*Your tasks*:
1: According to the article on the first Palestinian saints, how many pilgrims from the region were estimated to be at the canonization?
2: Based on the article on the first Palestinian saints, explain why Pope Francis canonized the two nuns.

*Document segment*:
Pope Francis canonizes first Palestinian saints
With Abbas in attendance, Vatican sanctifies two 19th-century Catholic nuns in hopes of bolstering Mideast Christians

Pope Francis on Sunday canonized two nuns from what was 19th century Palestine in hopes of encouraging Christians across the Middle East who are facing a wave of persecution from Islamic extremists.
Sisters Mariam Bawardy and Marie Alphonsine Ghattas were among four nuns who were made saints at a Mass in St. Peter’s Square.
Palestinian Authority President Mahmoud Abbas and an estimated 2,000 pilgrims from the region, some waving Palestinian flags, were on hand for the canonization of the first saints from the Holy Land since the early years of Christianity.
The canonization came a day after Francis called Abbas “an angel of peace,” comparing him to a medallion he presented which represents a figure that “destroys the bad spirit of war.”
Church officials are holding up the new saints as a sign of hope and encouragement for all Christians in the Mideast at a time when violent persecution and discrimination have driven many Christians from the region.

*Data extracts*:
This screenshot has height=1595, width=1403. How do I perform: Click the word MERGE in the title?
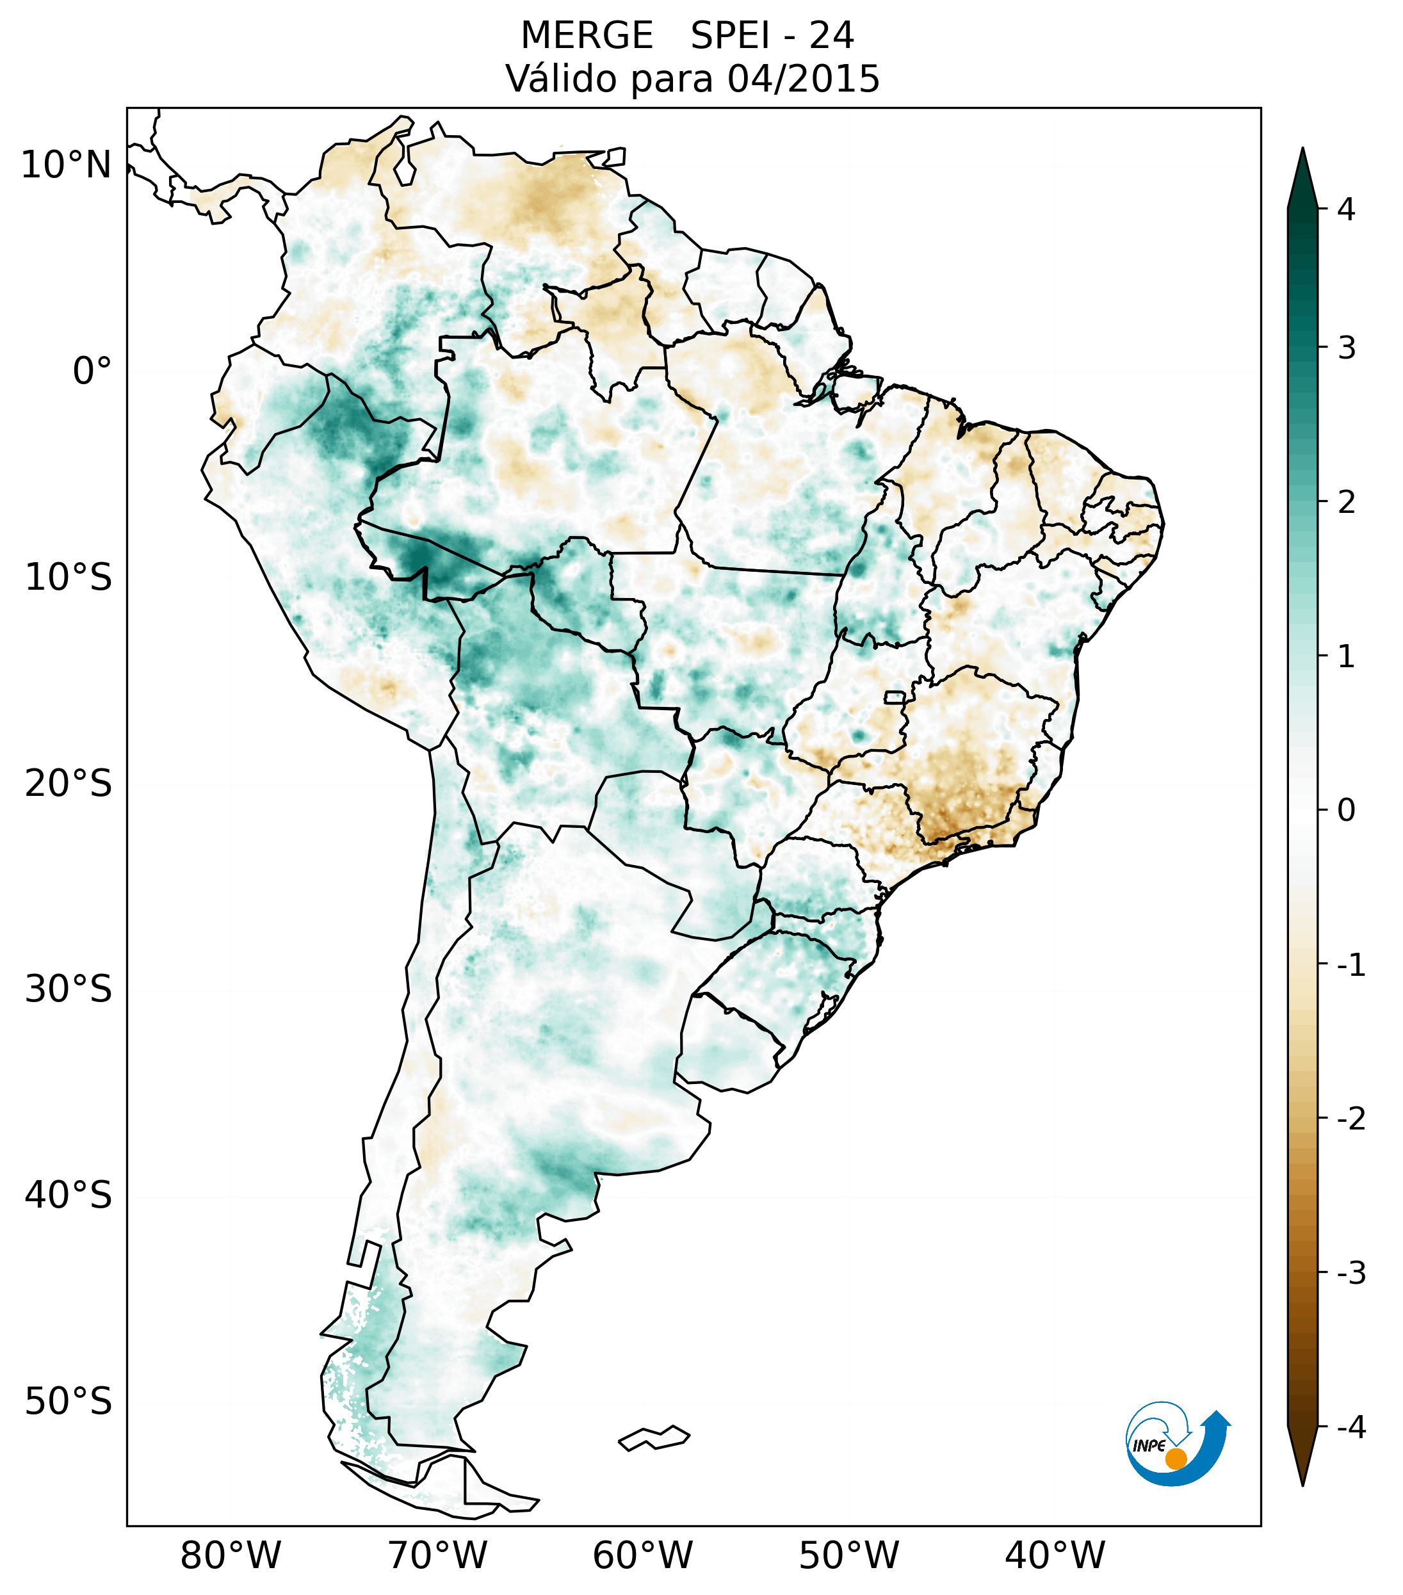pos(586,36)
--
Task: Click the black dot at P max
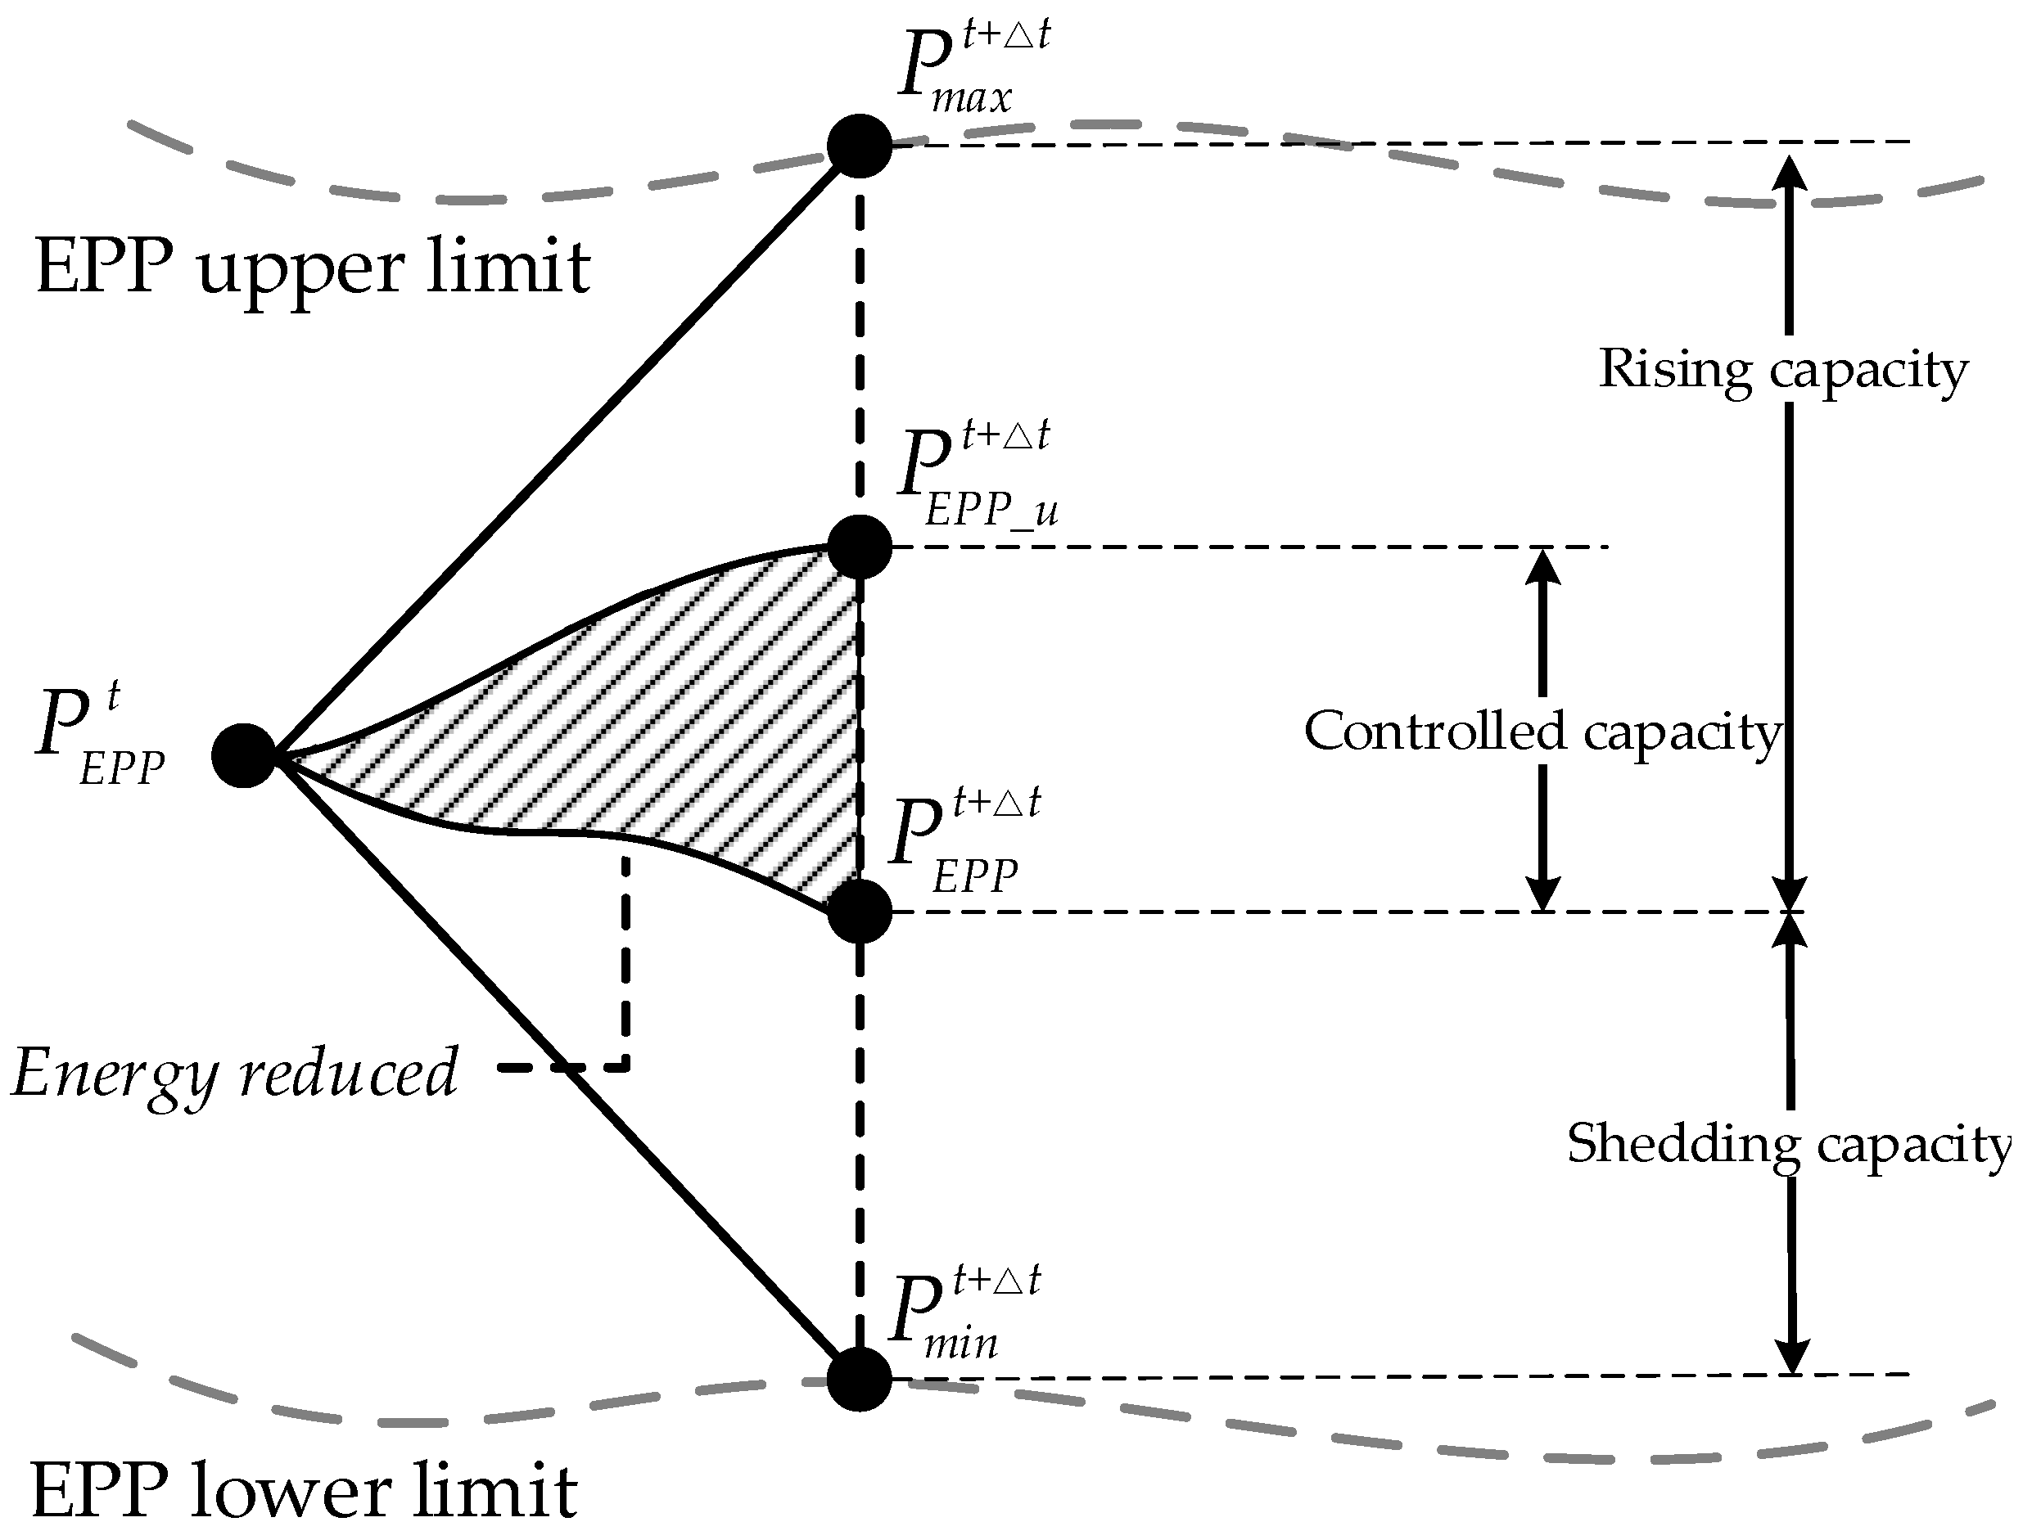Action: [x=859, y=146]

*Task responses*:
1: An estimated 2,000 pilgrims.

2: He canonized Mariam Bawardy and Marie Alphonsine Ghattas in hopes of encouraging Christians across the Middle East who face a wave of persecution from Islamic extremists. Church officials present the new saints as a sign of hope at a time when violent persecution and discrimination have driven many Christians from the region.